Abstract: SA-PO538
Overlooked Cause of Hypomagnesemia
Session Information
- Acid-Base, Calcium, Potassium, and Magnesium Disorders: Clinical
October 26, 2024 | Location: Exhibit Hall, Convention Center
Abstract Time: 10:00 AM - 12:00 PM
Category: Fluid, Electrolytes, and Acid-Base Disorders
- 1102 Fluid, Electrolyte, and Acid-Base Disorders: Clinical
Authors
- Gupta, Nidhi, Banner - University Medical Center Tucson, Tucson, Arizona, United States
- Vahdani, Golnaz, Banner - University Medical Center Tucson, Tucson, Arizona, United States
Introduction
Hypomagnesemia can occur due to GI losses or renal wasting. Genetic causes of hypomagnesemia usually include Bartter/ Gitelman syndrome or isolated hypomagnesemia. We present a case of hypomagnesemia that was initially misdiagnosed as Gitelman syndrome , however later diagnosed as HNF1beta mutation.
Case Description
A 25-year-old female with history of Gitelman syndrome presented to our hospital for evaluation of jaundice. Jaundice that began at age 17, with prior liver biopsies revealing idiopathic ductopenia. Nephrology was involved in the treatment of electrolyte abnormalities.
At age 18, the patient was noted to have hypokalemia and hypomagnesemia with fractional excretion of magnesium at 32%. Renin was elevated and the patient was diagnosed with Gitelman syndrome. On admission, she was noted to have hypocalcemia which did not fit the diagnosis of Gitelman syndrome. Genetic testing was recommended in addition to replacing her electrolytes.

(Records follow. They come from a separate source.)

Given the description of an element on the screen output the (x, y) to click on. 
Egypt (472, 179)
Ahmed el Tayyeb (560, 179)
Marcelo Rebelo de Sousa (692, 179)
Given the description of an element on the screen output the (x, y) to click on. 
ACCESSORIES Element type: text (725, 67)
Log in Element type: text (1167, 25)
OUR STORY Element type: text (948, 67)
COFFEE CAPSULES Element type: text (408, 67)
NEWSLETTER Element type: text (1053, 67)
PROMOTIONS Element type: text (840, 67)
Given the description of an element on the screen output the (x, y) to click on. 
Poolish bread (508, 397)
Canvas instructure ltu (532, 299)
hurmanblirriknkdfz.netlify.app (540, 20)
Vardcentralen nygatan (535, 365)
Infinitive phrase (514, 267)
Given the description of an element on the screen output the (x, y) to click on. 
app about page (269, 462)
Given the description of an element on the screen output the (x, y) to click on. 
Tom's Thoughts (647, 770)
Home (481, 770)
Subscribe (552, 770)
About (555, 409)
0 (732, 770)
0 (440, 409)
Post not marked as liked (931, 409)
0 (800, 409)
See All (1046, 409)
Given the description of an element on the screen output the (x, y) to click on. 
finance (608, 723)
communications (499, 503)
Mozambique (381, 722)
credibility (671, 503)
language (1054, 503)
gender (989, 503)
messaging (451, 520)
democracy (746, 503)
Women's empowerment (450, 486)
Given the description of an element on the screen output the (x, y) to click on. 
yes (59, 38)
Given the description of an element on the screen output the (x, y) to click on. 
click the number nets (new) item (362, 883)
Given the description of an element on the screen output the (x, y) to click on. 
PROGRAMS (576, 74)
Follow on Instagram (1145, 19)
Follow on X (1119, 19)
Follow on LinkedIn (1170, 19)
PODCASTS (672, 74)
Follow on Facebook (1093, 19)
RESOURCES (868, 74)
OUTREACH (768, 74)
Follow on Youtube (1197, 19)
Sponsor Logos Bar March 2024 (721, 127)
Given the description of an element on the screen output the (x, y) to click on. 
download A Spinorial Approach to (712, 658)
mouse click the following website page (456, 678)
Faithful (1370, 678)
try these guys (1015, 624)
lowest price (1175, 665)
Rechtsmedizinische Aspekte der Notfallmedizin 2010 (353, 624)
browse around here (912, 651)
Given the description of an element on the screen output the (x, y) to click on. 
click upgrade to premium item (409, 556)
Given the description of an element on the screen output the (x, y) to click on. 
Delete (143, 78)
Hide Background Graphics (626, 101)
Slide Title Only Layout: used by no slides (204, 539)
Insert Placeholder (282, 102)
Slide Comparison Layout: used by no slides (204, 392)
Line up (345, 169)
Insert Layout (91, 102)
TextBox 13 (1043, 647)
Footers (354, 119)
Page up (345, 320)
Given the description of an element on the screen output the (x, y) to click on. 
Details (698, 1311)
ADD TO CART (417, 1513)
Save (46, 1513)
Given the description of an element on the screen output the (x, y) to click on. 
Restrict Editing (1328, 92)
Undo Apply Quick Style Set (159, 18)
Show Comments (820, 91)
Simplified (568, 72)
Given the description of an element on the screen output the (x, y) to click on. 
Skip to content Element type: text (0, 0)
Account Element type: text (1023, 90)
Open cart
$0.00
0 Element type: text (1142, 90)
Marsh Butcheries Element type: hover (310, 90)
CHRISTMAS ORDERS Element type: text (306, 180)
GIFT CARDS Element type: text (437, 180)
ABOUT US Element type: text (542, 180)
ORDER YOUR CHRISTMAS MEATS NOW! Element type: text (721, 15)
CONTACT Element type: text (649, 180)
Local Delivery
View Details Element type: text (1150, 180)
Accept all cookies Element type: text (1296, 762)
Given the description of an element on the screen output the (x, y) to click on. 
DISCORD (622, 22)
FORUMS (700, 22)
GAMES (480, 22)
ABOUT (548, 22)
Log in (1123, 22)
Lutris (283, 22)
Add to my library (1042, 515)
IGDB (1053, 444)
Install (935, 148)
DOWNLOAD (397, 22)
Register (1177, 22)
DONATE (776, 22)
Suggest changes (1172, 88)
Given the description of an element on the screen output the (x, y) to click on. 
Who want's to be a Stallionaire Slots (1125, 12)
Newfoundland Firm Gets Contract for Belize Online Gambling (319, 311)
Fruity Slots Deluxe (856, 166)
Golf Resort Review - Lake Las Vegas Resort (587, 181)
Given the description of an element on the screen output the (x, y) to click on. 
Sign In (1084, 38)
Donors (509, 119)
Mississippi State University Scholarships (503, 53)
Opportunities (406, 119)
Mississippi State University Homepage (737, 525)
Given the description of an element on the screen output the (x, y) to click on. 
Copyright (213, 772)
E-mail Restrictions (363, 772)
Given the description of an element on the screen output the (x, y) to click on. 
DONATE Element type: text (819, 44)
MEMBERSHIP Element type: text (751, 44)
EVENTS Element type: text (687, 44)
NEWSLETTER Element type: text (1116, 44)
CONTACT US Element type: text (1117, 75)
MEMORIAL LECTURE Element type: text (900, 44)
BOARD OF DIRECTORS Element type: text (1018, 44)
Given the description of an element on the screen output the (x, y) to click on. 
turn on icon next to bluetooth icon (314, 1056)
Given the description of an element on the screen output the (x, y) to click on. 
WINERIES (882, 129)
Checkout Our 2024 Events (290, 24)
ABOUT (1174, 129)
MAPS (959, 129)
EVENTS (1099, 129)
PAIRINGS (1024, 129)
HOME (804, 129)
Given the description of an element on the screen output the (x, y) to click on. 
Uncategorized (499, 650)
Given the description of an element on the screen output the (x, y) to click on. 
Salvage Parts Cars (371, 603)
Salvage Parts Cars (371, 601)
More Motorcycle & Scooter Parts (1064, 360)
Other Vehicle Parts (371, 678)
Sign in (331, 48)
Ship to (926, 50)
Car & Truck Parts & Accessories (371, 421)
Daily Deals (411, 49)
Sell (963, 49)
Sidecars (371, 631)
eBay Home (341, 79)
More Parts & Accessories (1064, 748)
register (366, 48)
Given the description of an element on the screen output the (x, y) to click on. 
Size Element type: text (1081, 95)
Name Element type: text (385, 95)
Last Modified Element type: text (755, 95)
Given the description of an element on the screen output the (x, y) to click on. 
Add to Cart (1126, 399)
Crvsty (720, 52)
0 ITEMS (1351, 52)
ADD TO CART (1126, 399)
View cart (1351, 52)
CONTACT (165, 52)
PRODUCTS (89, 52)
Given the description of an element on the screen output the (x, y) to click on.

Patient underwent a liver biopsy and genetic testing, and was eventually discharged on spironolactone, potassium chloride, oral magnesium and calcium carbonate supplementation along with outpatient appointment for iv magnesium infusions.
She was readmitted for decompensated cirrhosis and acute kidney injury requiring renal replacement therapy and underwent liver transplantation. Kidney imaging revealed bilateral simple cysts measuring upto 2.1 cm. Genetic reports showed 17p-12 deletion syndrome which explained her liver and kidney disease. Patient to date continues to receive iv magnesium infusions weekly. She was recently started on dapagliflozin.
Discussion
17p-12 deletion encompasses 23 known genes, one of which includes hepatocyte nuclear factor 1 beta mutation. This mutation is associated with renal magnesium wasting due to dysfunction of distal convoluted tubule with 100% occurrence by at 13.8-18 years. These patients may be misdiagnosed as Gitelman syndrome, hence early recognition of this mutation in patients presenting with liver and kidney disease should be considered to avoid extensive diagnostic evaluation and economic burden to the health system.